Create a writable table from a read-only replica in Amazon S3 Tables
Use Athena CTAS and Iceberg time travel to recover a writable table from a read-only S3 Tables replica
If you run production analytics workloads on Amazon S3 Tables you might replicate your Apache Iceberg tables across AWS Regions and accounts for data protection and compliance. S3 Tables replication creates read-only replicas that are always queryable, but a common question follows: How do I create a writable copy of my data from a replica?

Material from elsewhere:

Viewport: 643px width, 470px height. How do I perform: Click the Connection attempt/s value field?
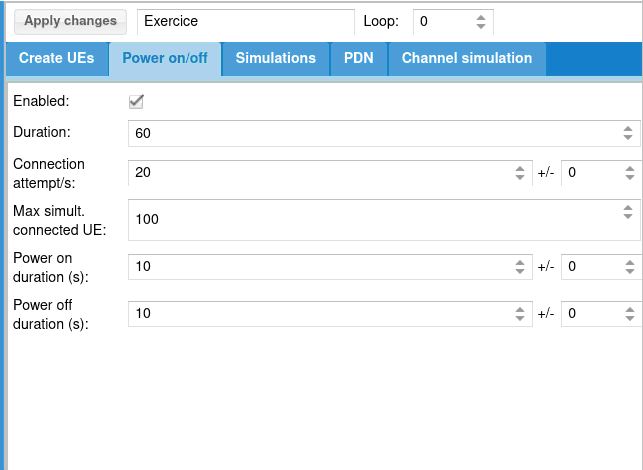320,172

In this post, we show how to create a writable table from a read-only S3 Tables replica using Amazon Athena CREATE TABLE AS SELECT (CTAS). We also show how to combine CTAS with Iceberg time travel to target a specific point in time, and we cover controls to protect replicas from accidental or malicious deletion.
Overview
S3 Tables replication (launched December 2, 2025) provides automatic replication of Apache Iceberg tables across AWS Regions and accounts. The feature creates read-only replicas, backfills them with the latest source state, and replicates subsequent updates chronologically while preserving parent-child snapshot relationships. File paths in Iceberg metadata are rewritten for the destination automatically.
Replicas are read-only. You can query them with any Iceberg-compatible engine, but you cannot write to them directly. When you need a writable copy (for example, after a source table is deleted or corrupted), you use CTAS to create a new, independent table from the replica. You can run CTAS against any replica - the source does not need to be deleted first.
This post covers:
- Setting up cross-Region replication (source in
us-east-1, replica inus-west-2) - Deleting the source table and verifying the replica persists independently
- Creating a writable table from the replica using CTAS, including point-in-time recovery
- Protecting the replica with IAM, table policies, and SCPs
Important: CTAS creates a writable copy of a single table. It does not provide multi-table orchestration, referential integrity across tables, or application-level failover. For multi-table workloads, you need automation around CTAS for each table plus coordination logic for your application layer.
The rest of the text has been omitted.